INSTRUCTIONS>
• 1. Answer these questions from the H3 resolution reference:
(a) What size does the reference give for the hidden state vector of a 4096-dim model at FP16?
(b) What per-hop latency does the topology table list for a Res-6 district swarm?
(c) What does the scheduler do when the target Res-7 cell has insufficient registered workers for the requested model and trust tier?
• 2. Continue the H3 resolution reference from the point where it ends.

SUPPLIED PASSAGE>

Content starts

H3 Resolution Reference
The GEIANT Hive scheduler uses H3 hexagonal cells to group devices into geographically-coherent inference clusters. Understanding resolutions helps you predict latency, throughput, and the scheduler's fallback behaviour.
Why geographic proximity matters
Transformer inference is not embarrassingly parallel. Layers are sequential — layer n+1 cannot start until layer n completes and its hidden state vector (8 KB at FP16 for a 4096-dim model) arrives at the next device. Each inter-shard network hop adds latency. For a 32-layer model sharded across 4 devices, that latency is paid 31 times per token.
| Topology | Latency/hop | Cumulative overhead (32 layers) |
|---|---|---|
| Intercontinental (random) | ~150 ms | ~4,650 ms/token |
| Res-5 city swarm | ~10 ms | ~310 ms/token |
| Res-6 district swarm | ~5 ms | ~155 ms/token |
| Res-7 neighbourhood swarm | ~3 ms | ~93 ms/token ✓ |
At Res-7, network overhead is ~93ms per token. At a steady-state generation speed of 22+ tok/s, the pipeline stays full and this overhead is absorbed. At intercontinental distances, network latency dominates and makes real-time inference unusable.
Resolution tiers
Resolution 7 — Neighbourhood (~5 km²)
Default scheduler target.
| Property | Value |
|---|---|
| Cell area | ~5.16 km² |
| Typical scope | University campus, office park, city block |
| Inter-shard latency | < 3 ms |
| Steady-state generation | ~22 tok/s (8B model, 4 devices) |
| Typical node count | 10–100 devices |
| Inference mode | Real-time and batch |
The scheduler always tries Res-7 first. If the target cell has insufficient registered workers for the requested model and trust tier, it expands to Res-6.

Content ends

SUPPLIED INFORMATION>
Content starts

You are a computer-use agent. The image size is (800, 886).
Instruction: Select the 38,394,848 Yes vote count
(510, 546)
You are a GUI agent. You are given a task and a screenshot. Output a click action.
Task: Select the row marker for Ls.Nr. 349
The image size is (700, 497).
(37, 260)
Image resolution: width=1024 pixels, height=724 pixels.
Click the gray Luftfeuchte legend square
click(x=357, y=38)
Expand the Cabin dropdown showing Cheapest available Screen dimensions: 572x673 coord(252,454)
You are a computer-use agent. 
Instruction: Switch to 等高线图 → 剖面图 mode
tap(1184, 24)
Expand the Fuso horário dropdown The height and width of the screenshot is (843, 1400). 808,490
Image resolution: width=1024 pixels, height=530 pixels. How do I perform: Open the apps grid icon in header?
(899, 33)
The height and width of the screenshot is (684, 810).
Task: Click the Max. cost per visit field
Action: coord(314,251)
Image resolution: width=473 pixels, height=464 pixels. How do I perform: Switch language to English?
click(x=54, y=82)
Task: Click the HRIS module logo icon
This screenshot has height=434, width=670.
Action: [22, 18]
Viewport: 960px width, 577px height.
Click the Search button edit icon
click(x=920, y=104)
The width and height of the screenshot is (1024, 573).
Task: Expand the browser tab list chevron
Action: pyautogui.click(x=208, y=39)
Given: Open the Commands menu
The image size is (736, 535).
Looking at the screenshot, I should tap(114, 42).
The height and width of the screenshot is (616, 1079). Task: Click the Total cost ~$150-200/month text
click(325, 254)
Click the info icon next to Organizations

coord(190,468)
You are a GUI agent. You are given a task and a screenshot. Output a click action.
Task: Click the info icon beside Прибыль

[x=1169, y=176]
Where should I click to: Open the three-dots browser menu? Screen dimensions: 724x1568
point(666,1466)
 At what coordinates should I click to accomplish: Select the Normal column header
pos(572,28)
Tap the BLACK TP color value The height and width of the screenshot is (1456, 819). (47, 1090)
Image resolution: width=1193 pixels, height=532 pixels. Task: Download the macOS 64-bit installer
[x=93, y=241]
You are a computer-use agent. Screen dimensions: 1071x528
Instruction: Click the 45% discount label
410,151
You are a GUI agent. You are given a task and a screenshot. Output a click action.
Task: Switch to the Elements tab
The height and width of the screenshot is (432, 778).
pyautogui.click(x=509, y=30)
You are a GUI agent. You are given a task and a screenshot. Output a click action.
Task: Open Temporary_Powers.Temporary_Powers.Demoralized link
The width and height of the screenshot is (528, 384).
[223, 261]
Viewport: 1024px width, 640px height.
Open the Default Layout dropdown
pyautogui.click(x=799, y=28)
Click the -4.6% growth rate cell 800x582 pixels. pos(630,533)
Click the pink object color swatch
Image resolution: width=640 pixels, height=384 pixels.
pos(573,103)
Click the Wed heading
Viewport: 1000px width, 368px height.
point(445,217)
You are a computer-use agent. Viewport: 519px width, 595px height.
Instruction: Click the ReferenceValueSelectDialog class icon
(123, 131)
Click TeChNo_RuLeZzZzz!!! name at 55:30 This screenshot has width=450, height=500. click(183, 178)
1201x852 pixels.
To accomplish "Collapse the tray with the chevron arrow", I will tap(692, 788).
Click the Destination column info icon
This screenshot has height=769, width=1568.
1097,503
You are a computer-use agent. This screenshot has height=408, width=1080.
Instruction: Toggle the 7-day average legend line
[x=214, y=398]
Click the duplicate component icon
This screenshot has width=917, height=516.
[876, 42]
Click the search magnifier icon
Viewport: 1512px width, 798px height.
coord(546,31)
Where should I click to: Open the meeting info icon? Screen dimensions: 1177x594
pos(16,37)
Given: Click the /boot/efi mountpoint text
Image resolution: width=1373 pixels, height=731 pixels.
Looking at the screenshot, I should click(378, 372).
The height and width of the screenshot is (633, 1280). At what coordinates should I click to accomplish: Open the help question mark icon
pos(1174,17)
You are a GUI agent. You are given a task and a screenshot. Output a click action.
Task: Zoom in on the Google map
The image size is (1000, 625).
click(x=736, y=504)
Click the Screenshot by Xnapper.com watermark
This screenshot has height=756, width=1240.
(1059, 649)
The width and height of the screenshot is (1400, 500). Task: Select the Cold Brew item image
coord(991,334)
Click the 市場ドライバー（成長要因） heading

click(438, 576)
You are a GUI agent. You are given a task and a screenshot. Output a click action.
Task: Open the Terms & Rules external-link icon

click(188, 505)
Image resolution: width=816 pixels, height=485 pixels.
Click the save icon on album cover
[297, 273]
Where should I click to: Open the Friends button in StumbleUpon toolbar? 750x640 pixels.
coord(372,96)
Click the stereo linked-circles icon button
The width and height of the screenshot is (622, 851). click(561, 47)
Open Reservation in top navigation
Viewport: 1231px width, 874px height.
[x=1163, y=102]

Content ends

ANSWERS FOR EACH ITEM>
• 1.
(a) 8 KB.
(b) About 5 ms.
(c) It expands to Res-6.

• 2.
Use cases: Chatbots, agent API calls, live streaming, tensor parallelism.
Resolution 6 — District (~36 km²)
First fallback from Res-7.
| Property | Value |
|---|---|
| Cell area | ~36.13 km² |
| Typical scope | Trastevere, Shoreditch, Berlin-Mitte |
| Inter-shard latency | 1–5 ms |
| Steady-state generation | ~18 tok/s (8B model, 4 devices) |
| Typical node count | 50–500 devices |
| Inference mode | Real-time and batch |
Use cases: Same as Res-7, slightly higher first-token latency due to wider geographic spread.
Resolution 5 — Metro area (~253 km²)
Second fallback. Batch inference only.
| Property | Value |
|---|---|
| Cell area | ~253.07 km² |
| Typical scope | Entire Rome, Berlin, Tokyo metro |
| Inter-shard latency | 1–10 ms |
| Steady-state generation | ~8–14 tok/s (8B model, 4 devices) |
| Typical node count | 200–2,000 devices |
| Inference mode | Batch only |
At Res-5 the inter-shard latency variability (~10ms) is too high for real-time inference (first-token latency becomes unpredictable). Batch workloads are unaffected — only throughput matters there, not latency.
Use cases: Document processing, bulk classification, embedding generation, offline analysis.
Scheduler fallback logic
Request arrives with h3_cell (Res-7)
│
▼
Eligible workers in cell? ──No──→ Expand to parent Res-6 cell
│ │
Yes Eligible workers? ──No──→ Expand to Res-5
│ │
▼ Yes
Claim job Claim job
"Eligible" means: registered, heartbeat within 90s, trust tier ≥ requested minimum, model cached locally.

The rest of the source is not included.